なんでそうなるんだよ……と呆れてしまった俺はため息をつきながら「違う」と否定する。そして持っていた一枚の依頼書を見せて、目の前の彼女が今探している依頼者かどうか確かめた。
「これ見覚えはないか?」
「あ、これって私が送ったやつ!もしかしてあんた……何でも屋!?」
「あぁ。俺は何でも屋のトモヒコだ。送ったということはお前がこの依頼の依頼主だな」
目の前の彼女がアリエッタということが分かると、頭の中から『やったね兄貴!』とリムの喜びが聞こえてくる。
探し人が見つかったことだし何でも屋の仕事を始めようと、早速依頼内容を聞き出そうする。
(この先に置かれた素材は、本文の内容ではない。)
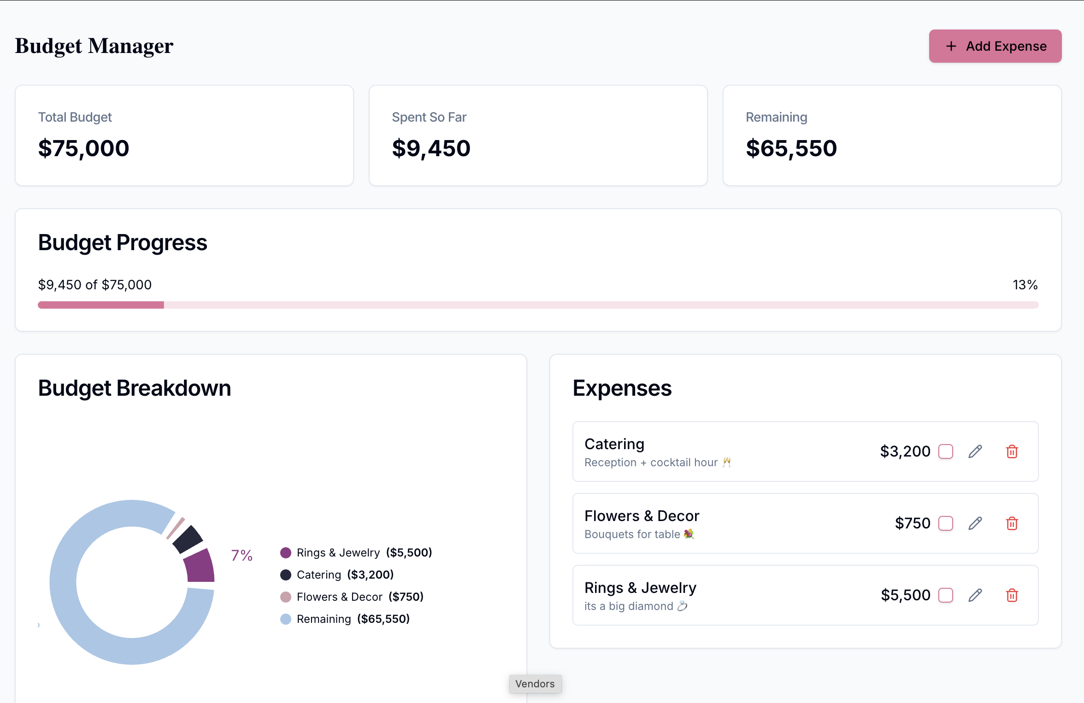
Task: Click the budget progress bar filled portion
Action: click(x=101, y=305)
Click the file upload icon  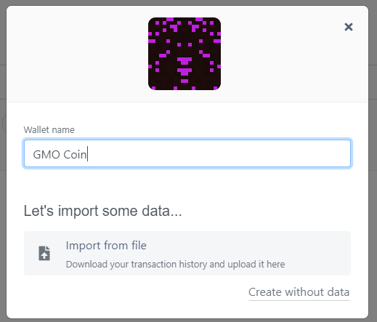tap(44, 253)
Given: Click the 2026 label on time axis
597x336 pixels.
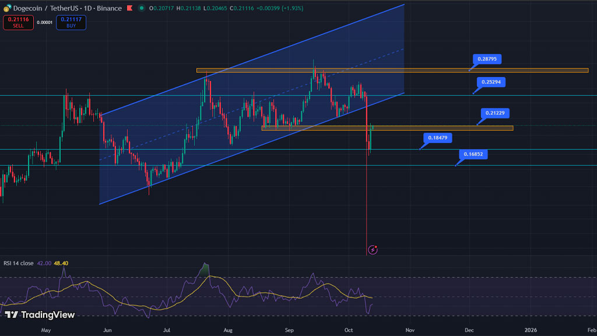Looking at the screenshot, I should click(531, 330).
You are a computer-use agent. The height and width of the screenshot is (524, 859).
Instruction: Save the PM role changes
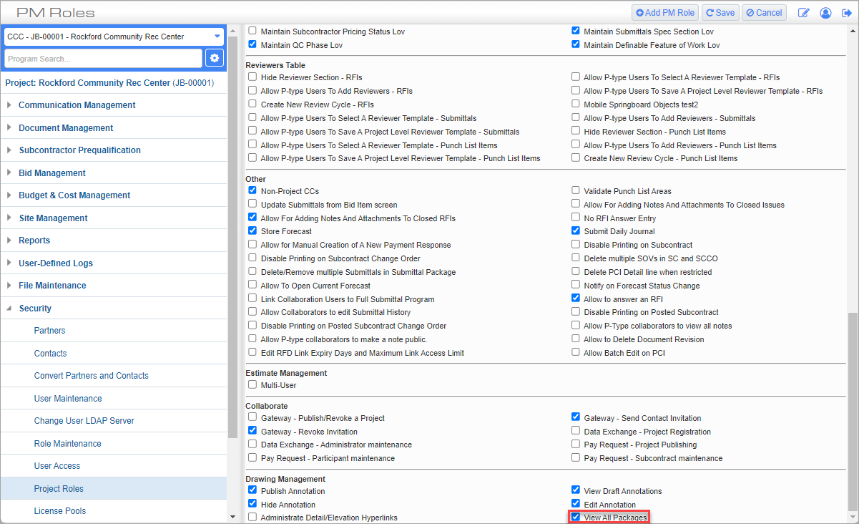pyautogui.click(x=720, y=13)
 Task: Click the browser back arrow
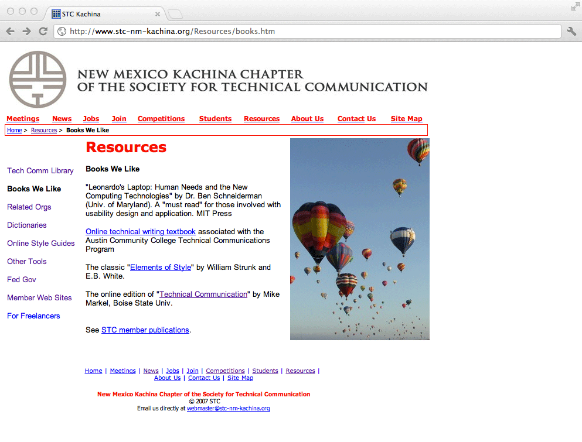11,32
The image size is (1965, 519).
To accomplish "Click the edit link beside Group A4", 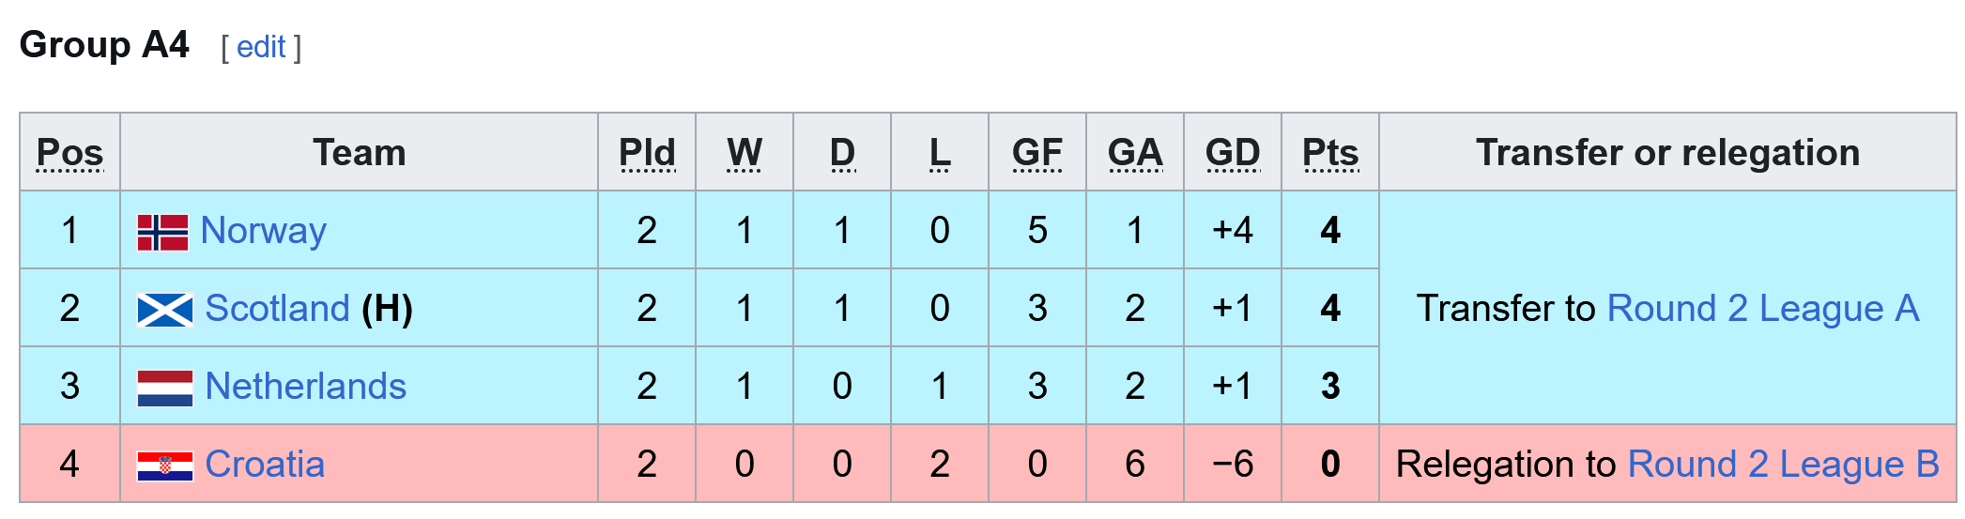I will click(261, 47).
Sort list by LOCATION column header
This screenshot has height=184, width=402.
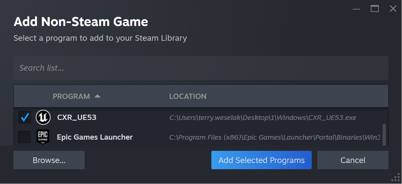click(188, 96)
しかしアリエッタは「ふふふっ」と不敵な笑みを浮かべていた。そして机の上に乗って、腕を組みながら俺を見下ろす。
突然奇抜に走るアリエッタに唖然としてしまった。
わざわざ机の上に立つ必要があったのか?と疑問に思ったがツッコミを入れず、黙って彼女を見ていた。
「待っていたわ何でも屋トモヒコ! 私があんたに依頼したアリエッタよ。王国騎士団に入団している超エリートなんだから!」
「王国騎士団?」
首を傾げていると、リムは『兄貴知らないの~?』と馬鹿にするように笑った。
『だったら私が教えてあげる♪ 王国騎士団っていうのはね、セリア王国の治安を守るために結成された組織なんだよー悪党をやっつけて多くの人を助けているから「
一言余計だ。
それに国に住んでいるんだ。王国騎士団のことぐらい知っている。
俺が首を傾げたのは、アリエッタが本当に王国騎士なのか疑っているからだ。
さっきまで看板娘と喧嘩をして、今は机の上に立つというお行儀の欠片もない非常識っぷり。
こいつがセリア王国を守っているのか?
信じられなかった。しかし疑ったままじゃ話は進まない。
「それで超エリートの王国騎士さんは俺に何をしてほしいんだ?」
俺が問いかけると、アリエッタは机から飛び降りる。床に着地すると彼女の金髪と黒色のワンピースが揺れた。
「それはねー!」とアリエッタは嬉しそうに声を出す。
向けられた眼差しは何か良からぬことを企んでいそうな感じがした。